Taking 200m sprinters’ performance as an example, the accuracy of the performance assessment of the three methods was tested with different numbers of athletes. The accuracy of the three methods was evaluated by the Mean Absolute Percentage Error (MAPE), an error evaluation index. The results of the error evaluation index tests for the three methods with different numbers of athletes are shown in Figure 5. According to Figure 5, the MAPE values of all three methods increased with the increasing number of athletes. Generally, if the MAPE value is lower than 10, it indicates that the evaluation accuracy of the evaluation methods is higher. With different numbers of athletes, the MAPE values of this paper are significantly lower than those of the remaining two methods. The MAPE value of this method always stayed within 6, and the MAPE value of the other two methods was lower than 10 only when the number of athletes was less than 200. When the number of athletes was more than 200, the MAPE values of the other two methods were greater than 10.

The experiment proves that the MAPE value of this paper method is the lowest when the number of athletes is different. This indicates that the evaluation value of this paper’s method is closest to the actual value, with a higher evaluation accuracy and high evaluation quality.

5. Conclusion

Based on the model obtained in this paper, the performance of track and field athletes can be effectively evaluated. The main objective of this paper is to evaluate the performance of track and field athletes using a logistic regression model. The method adopts the idea of factor analysis, reduces and simplifies the data, and improves the evaluation effect. The experiments show that the method can accurately estimate the performance of track and field athletes and has a high accuracy of track and field athletes’ performance assessment. At the same time, the method has good generality for track and field athletes’ performance evaluation, less evaluation time, and higher evaluation efficiency. Overall, the method in this paper can achieve high-quality athlete performance assessment, which is very important for athletes’ training planning. The accurate estimation of athletes’ performance can help improve their performance and make them better by understanding the training planning they need.

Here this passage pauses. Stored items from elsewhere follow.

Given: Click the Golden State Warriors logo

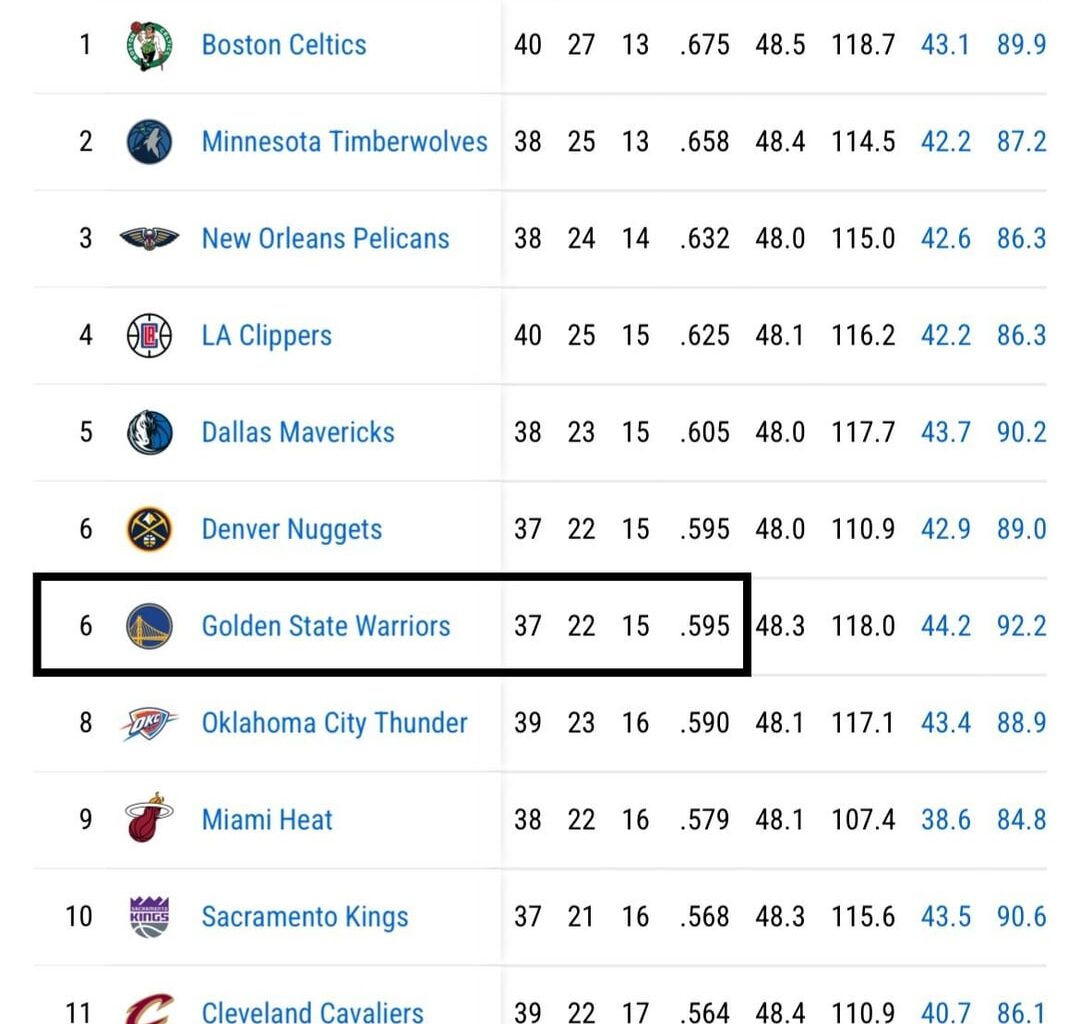Looking at the screenshot, I should click(148, 626).
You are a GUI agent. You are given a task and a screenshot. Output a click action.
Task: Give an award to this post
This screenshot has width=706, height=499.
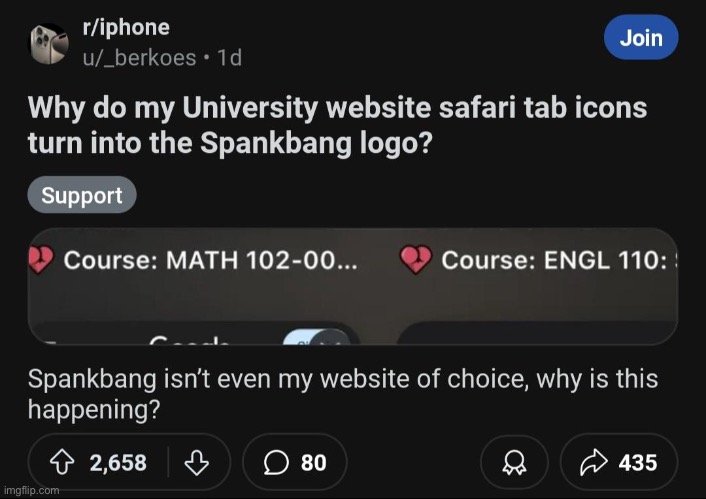(x=515, y=462)
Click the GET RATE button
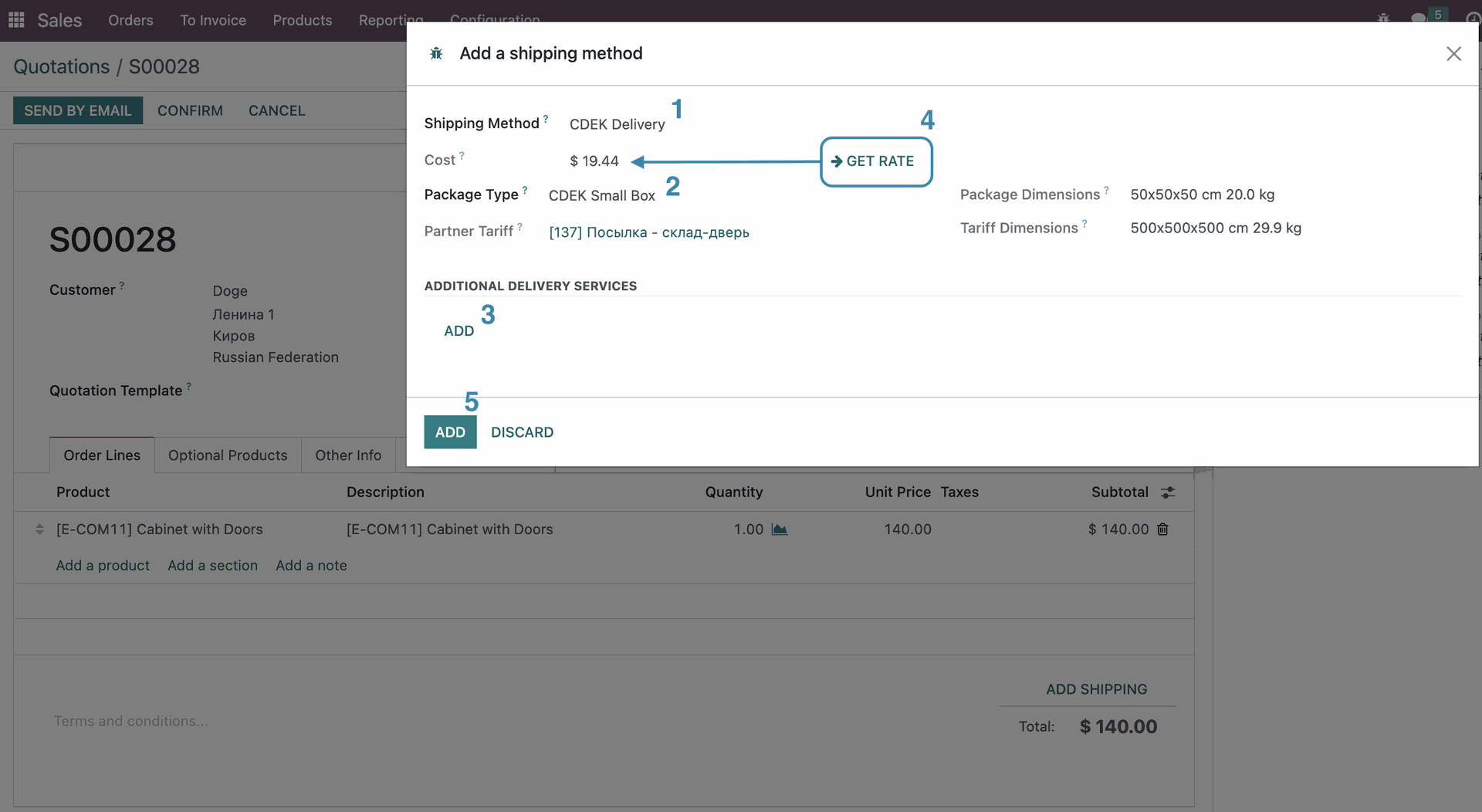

Therefore, we study the historical data-driven athlete performance estimation method to improve the accuracy and estimation efficiency of athlete performance estimation, provide more valuable information for athlete training planning, and develop better athletes for the country. However, the good experience of using this method requires a large amount of track and field athletes’ historical competition performance data, and the effectiveness of the evaluation for individual track and field athletes’ performance is yet to be verified. The experimental data are all track and field athletes’ performance, and the generality of the prediction for other non-track and field sports is also yet to be verified. The next step will be to further explore the effectiveness of the model in evaluating the performance of athletes in a wider range of sports, to verify the generality of the model in evaluating athletes’ performance, and to expand the scope of the application.

Data Availability

The labeled dataset used to support the findings of this study is available from the corresponding author upon request.

Conflicts of Interest

The author declares no competing interests.

Acknowledgments

This study was sponsored by Inner Mongolia Natural Science Foundation of China, Grant 2021MS03018, & High-Level talent Scientific Research Start-Up Foundation of Inner Mongolia Normal University, Grant 2019YJRC060.